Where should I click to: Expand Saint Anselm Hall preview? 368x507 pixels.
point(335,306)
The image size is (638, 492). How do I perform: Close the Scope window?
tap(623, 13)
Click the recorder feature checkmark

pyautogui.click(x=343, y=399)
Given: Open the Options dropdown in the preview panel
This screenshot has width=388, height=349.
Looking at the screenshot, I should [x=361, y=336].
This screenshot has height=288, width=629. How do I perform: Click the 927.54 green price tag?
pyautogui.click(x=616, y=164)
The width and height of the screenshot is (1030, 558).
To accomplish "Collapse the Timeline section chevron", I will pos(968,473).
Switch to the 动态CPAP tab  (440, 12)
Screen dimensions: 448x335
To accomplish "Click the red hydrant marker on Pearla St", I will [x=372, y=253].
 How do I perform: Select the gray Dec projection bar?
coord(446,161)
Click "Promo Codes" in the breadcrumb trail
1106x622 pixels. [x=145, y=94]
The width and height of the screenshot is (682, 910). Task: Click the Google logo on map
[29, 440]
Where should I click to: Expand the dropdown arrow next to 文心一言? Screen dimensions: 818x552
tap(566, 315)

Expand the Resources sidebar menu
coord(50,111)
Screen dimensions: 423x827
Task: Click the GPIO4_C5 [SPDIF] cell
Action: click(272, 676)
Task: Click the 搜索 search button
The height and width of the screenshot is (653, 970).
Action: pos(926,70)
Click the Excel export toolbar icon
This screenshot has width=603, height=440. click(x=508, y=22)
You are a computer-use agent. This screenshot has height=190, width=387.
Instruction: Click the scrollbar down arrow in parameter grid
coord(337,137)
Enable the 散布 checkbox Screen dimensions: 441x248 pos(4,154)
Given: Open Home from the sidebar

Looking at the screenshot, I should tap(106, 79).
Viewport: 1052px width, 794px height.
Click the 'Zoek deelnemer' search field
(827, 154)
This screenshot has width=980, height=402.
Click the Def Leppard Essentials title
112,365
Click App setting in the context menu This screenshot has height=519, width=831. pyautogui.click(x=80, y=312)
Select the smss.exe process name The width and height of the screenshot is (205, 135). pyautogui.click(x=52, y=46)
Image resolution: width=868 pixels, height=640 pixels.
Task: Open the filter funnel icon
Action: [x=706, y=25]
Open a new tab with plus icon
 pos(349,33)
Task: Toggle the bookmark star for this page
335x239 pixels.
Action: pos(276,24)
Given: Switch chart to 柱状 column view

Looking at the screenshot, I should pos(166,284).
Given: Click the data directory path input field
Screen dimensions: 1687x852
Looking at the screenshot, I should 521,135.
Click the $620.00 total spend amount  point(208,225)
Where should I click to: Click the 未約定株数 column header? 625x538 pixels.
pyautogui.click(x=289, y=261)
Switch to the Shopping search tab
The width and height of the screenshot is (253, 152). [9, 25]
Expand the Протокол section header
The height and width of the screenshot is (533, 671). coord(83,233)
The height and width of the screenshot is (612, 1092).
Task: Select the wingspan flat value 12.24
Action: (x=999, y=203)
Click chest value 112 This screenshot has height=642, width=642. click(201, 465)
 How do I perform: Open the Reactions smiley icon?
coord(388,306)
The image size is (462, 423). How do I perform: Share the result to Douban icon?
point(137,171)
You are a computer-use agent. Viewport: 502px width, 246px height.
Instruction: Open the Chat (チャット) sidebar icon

BRIEF: Filter the records above, keeping each line that contains the word "agent".

PROBLEM SOLUTION:
You are a computer-use agent. This screenshot has height=190, width=387.
You are a computer-use agent. Viewport: 502px width, 246px height.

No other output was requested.